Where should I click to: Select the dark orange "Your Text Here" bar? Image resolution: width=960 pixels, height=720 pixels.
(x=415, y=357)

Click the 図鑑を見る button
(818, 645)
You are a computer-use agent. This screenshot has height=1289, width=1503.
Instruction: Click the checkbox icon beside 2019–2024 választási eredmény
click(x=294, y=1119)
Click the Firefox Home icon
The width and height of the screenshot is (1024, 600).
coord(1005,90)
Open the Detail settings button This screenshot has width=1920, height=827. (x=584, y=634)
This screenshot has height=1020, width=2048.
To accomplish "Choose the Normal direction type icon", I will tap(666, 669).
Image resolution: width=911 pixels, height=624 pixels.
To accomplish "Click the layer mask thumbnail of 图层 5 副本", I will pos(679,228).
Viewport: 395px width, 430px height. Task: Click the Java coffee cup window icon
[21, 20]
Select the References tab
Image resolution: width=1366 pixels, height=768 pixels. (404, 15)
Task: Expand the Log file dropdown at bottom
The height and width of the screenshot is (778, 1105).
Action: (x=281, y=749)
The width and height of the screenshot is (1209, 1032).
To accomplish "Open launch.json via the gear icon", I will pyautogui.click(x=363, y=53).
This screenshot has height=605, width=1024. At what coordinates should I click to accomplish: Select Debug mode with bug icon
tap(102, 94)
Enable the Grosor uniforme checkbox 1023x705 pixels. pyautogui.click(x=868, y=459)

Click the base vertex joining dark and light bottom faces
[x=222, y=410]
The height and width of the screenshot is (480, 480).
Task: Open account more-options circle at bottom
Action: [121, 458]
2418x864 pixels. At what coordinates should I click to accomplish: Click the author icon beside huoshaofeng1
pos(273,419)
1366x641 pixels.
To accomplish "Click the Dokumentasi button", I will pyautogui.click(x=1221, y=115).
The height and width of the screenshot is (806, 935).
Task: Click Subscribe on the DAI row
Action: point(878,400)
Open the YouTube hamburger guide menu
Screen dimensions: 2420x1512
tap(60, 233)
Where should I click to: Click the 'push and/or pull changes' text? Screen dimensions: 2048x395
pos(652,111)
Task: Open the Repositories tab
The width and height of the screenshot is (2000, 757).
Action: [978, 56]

*TO DO*: If a line comes after the one containing "Click the Firefox Home icon", leave it out; set down every line of the data before it, and that line itself, exactly.

*EXERCISE ANSWER*:
Where should I click to: Select the dark orange "Your Text Here" bar? Image resolution: width=960 pixels, height=720 pixels.
(x=415, y=357)

Click the 図鑑を見る button
(818, 645)
You are a computer-use agent. This screenshot has height=1289, width=1503.
Instruction: Click the checkbox icon beside 2019–2024 választási eredmény
click(x=294, y=1119)
Click the Firefox Home icon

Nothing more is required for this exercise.